Repeat every entry exactly as it stands. Omit the images.

[Input records — start]

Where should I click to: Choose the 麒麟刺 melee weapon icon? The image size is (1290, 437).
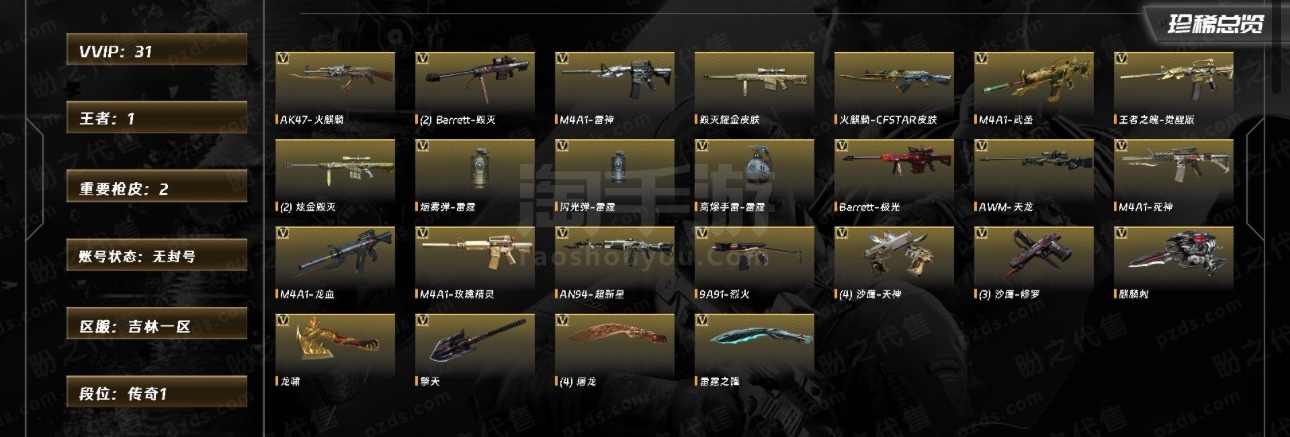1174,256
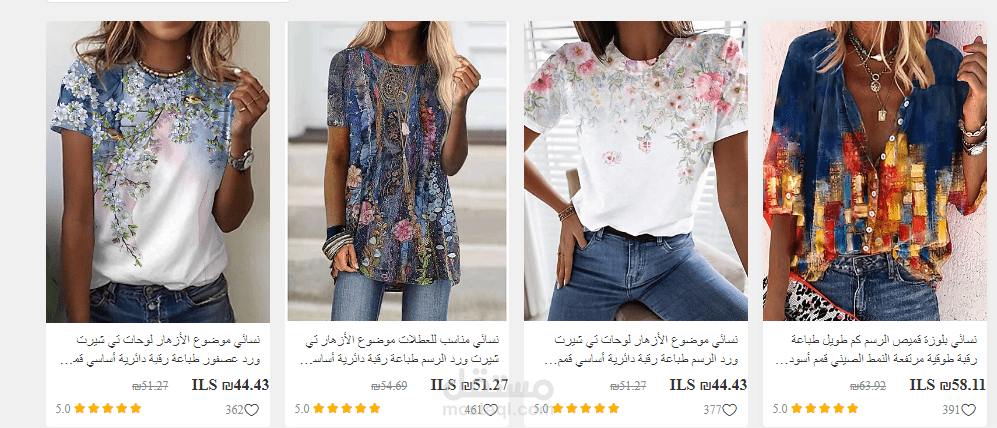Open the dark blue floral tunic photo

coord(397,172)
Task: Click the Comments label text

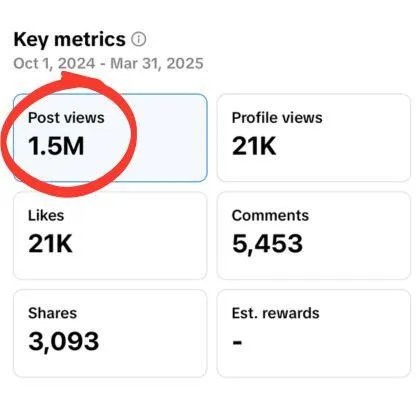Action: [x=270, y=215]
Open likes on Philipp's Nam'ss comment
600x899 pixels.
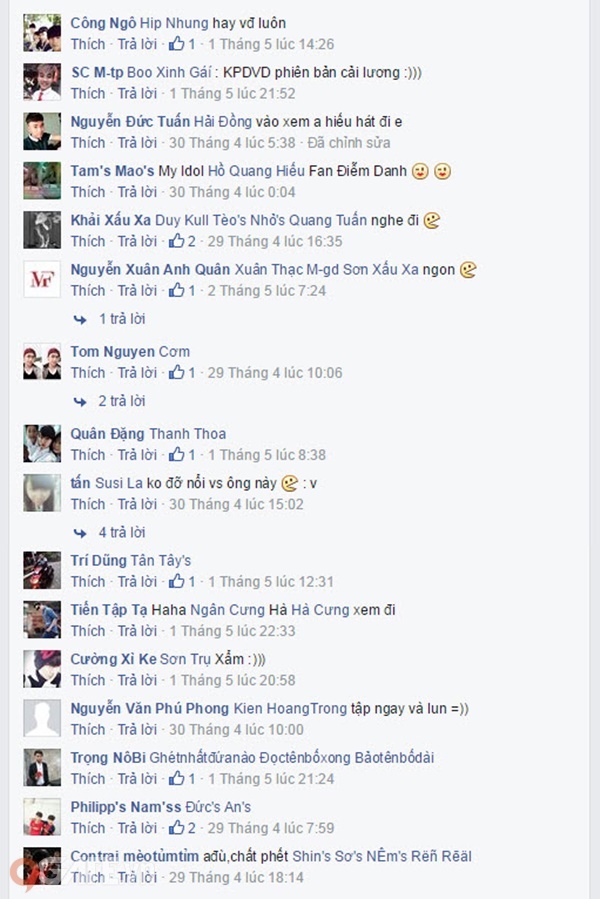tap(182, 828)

[Input records — finish]

Task answer ▸
Where should I click to: Choose the 麒麟刺 melee weapon icon? The image size is (1290, 437).
1174,256
Open the dark blue floral tunic photo

coord(397,172)
Task: Click the Comments label text

Action: [x=270, y=215]
Open likes on Philipp's Nam'ss comment
600x899 pixels.
tap(182, 828)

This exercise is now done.